From mboxrd@z Thu Jan  1 00:00:00 1970
From: "Justin T. Gibbs" <gibbs@scsiguy.com>
Subject: Re: Aic7x_x_x 6.3.4 && Aic79xx 2.0.5 Updates
Date: Wed, 24 Dec 2003 21:31:33 -0700
Sender: linux-scsi-owner@vger.kernel.org
Message-ID: <2304040000.1072326693@aslan.scsiguy.com>
References: <1051920000.1054684267@aslan.btc.adaptec.com>	<3637050000.1054690456@aslan.s	csiguy.com>
 <2113050000.1072285128@aslan.scsiguy.com>	<1072288242.1906.35.camel@mulgrave> 	<2148850000.1072292121@aslan.scsiguy.com>
 <1072292714.2415.39.camel@mulgrave>
Mime-Version: 1.0
Content-Type: text/plain; charset=us-ascii
Content-Transfer-Encoding: 7bit
Return-path: <linux-scsi-owner@vger.kernel.org>
Received: from aslan.scsiguy.com ([63.229.232.106]:27396 "EHLO
	aslan.scsiguy.com") by vger.kernel.org with ESMTP id S262092AbTLYEbr
	(ORCPT <rfc822;linux-scsi@vger.kernel.org>);
	Wed, 24 Dec 2003 23:31:47 -0500
In-Reply-To: <1072292714.2415.39.camel@mulgrave>
Content-Disposition: inline
List-Id: linux-scsi@vger.kernel.org
To: James Bottomley <James.Bottomley@SteelEye.com>
Cc: SCSI Mailing List <linux-scsi@vger.kernel.org>, Linus Torvalds <torvalds@transmeta.com>, Alan Cox <alan@lxorguk.ukuu.org.uk>, Marcelo Tosatti <marcelo@conectiva.com.br>, Andrew Morton <akpm@osdl.org>

> On Wed, 2003-12-24 at 12:55, Justin T. Gibbs wrote:
>> The last 10% is a change to having the driver completely do its own
>> error recovery.  This change originated in late July and has received
>> extensive testing since then.  This is the reason that a major driver
>> version number bump was required for both drivers.  It is just not
>> possible to get sane error recovery behavior if the mid-layer ever
>> sees a timeout, so this really is a *bug fix*.
> 
> Elaborate on this more please...the error handling has been
> substantially revised between 2.4 and 2.6 with a view to making it more
> robust.  I don't recall seeing any bug reports from adaptec on the
> issue, but if there's a mid-layer problem, I'm sure we can fix it.

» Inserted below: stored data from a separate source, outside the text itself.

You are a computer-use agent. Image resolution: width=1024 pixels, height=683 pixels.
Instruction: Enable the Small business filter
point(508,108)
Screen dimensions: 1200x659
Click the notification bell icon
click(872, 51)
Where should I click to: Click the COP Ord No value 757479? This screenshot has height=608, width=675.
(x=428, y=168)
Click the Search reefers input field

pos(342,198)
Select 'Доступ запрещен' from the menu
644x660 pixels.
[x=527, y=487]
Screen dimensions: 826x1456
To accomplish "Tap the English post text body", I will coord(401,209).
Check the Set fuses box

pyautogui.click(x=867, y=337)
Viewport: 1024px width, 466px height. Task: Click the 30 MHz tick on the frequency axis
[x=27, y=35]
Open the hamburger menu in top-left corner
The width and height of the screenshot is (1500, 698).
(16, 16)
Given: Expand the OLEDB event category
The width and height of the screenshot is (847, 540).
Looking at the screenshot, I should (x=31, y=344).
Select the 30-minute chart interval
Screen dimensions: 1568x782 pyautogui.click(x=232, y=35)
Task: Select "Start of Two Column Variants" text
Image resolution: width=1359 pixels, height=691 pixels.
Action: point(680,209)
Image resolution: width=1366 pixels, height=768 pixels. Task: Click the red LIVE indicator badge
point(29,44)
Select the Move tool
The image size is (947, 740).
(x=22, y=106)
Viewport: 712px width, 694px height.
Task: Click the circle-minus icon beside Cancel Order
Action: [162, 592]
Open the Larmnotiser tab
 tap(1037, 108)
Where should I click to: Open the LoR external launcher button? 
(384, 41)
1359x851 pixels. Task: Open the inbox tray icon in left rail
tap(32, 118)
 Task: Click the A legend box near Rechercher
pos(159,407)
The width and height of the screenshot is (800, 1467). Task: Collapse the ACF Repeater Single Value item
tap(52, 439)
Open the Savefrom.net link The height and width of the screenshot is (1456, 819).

Other than some "refactoring" of code, the 2.4 and 2.6 SCSI layer
error recovery model and behavior is largely unchanged.  In fact,
the behavior is almost identical to the new-eh 2.2 SCSI layer.  I
listed most of my complaints about the error recovery model back
in late 2000 and early 2001, so I was under the impression that my
comments in this area were widely known.  I will list them here again
briefly.  If you want to go into more details about my concerns, I'd
be happy to do so after the first of the year - I hope to be spending
very little time in front of a computer until then.

The crux of the problem is that *watchdog error recovery* is happening
at entirely the wrong level in Linux.  [I emphasize *watchdog* since
real-time applications must have the ability to shoot down arbitrary
commands that take too long.  The current driver hooks being used by
the mid-layer error recovery work sufficiently for this purpose.]
Certainly, having common error recovery code provides all of the benefits
of having centralized code, but code operating at the mid-layer cannot
know with sufficient details what is actually going on with the storage
subsystem to make intelligent decisions.  To illustrate my point, lets
review the current error recovery strategy:

  1) When a command times out, it increments the host_failed count.
     We also stop the queuing of new commands to the host by setting
     the "in recovery" host flag.
  
  2) Once all commands have either timed-out or completed
     (host_failed == host_busy), the recovery thread is woken up
     to recover any failed commands.
  
  3) We loop through all failed commands and:
  
  	a) Issue an abort request to the HBA.
  	b) If the abort is successful, use that same
  	   command structure to issue a TUR.
  
  3) If any abort requests fails we loop through each device on the
     host that has failed commands and issue a BDR.
  
  4) If any BDR requests fail, we perform a bus reset.
  
  Also keep in mind that any timed-out command that completes via
  scsi_done() is ignored.
  
Some of the problems with this strategy are:

1) During recovery, access to perfectly viable devices is cut off.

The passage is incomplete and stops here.